Gli insulti su un forum politico sono perseguibili come diffamazione: la sentenza della Cassazione

La notizia non porterà alcun cambiamento nelle abitudini e nello stile dei lettori e dei commentatori di PolisBog, che non sono avvezzi ad utilizzare insulti ed improperi contro autori, politici e organizzazioni internazionali. Rimane comunque interessante, solo per cultura personale, leggere quanto stabilito dalla Cassazione in merito alla diffamazione compiuta attraverso i commenti e le opinioni espresse via web.

Sarebbe stato dunque chiarito che chi

si connette a Internet tramite il PC di casa e partecipa ad un forum politico su web inveendo e diffamando un soggetto e la sua famiglia commette diffamazione e il codice numerico IP cui è associato attraverso il gestore della linea telefonica ne è prova schiacciante, cui si aggiunge il nickname utilizzato.
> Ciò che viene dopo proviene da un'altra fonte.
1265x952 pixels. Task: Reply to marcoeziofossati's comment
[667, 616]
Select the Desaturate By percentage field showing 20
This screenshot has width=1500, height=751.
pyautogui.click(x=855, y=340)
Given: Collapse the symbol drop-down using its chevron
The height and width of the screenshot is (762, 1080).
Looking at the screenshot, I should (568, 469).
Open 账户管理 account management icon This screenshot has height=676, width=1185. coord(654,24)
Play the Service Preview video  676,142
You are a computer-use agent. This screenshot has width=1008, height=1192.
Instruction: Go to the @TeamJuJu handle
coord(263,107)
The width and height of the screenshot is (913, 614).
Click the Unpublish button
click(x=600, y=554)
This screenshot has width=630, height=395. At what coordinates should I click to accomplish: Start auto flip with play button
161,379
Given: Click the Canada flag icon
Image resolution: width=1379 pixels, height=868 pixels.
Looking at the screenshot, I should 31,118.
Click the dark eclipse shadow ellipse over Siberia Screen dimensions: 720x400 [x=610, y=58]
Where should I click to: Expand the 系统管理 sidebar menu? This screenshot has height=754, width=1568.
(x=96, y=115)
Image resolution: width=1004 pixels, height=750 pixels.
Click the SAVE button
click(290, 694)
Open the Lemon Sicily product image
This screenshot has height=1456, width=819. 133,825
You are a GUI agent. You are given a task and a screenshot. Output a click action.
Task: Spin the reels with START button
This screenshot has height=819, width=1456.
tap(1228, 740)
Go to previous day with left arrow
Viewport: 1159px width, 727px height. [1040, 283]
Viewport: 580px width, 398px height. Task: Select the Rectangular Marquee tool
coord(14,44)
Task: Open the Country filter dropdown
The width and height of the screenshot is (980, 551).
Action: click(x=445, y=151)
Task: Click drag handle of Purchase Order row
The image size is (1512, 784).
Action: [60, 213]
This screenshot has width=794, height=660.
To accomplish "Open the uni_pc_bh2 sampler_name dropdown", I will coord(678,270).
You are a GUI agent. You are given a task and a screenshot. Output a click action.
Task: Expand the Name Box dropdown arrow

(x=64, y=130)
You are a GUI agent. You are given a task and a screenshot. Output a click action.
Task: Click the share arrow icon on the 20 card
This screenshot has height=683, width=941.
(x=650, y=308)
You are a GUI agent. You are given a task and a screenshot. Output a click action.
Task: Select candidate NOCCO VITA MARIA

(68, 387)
La Cassazione (sentenza 8824/11) ha stabilito la responsabilità penale per diffamazione a carico di un soggetto operante su un forum web identificato mediante il numero IP del suo computer.

Non esisterebbero dunque attenuanti per chi utilizza il web (o, magari, un blog) per insultare e diffamare politici, amministratori, autori e altri utenti.

Non opera nemmeno l'esimente dell'esercizio del diritto di critica politica dal momento che le espressioni offensive consistono non già in un dissenso motivato, espresso in termini misurati e necessari, bensì in un attacco personale lesivo della dignità morale ed intellettuale dell'avversario e del contraddittore.

La Cassazione, nel caso ve ne fosse bisogno, ribadisce dunque che il dissenso politico, anche sul web, può essere motivato e articolato ma non deve degenerare nell'insulto.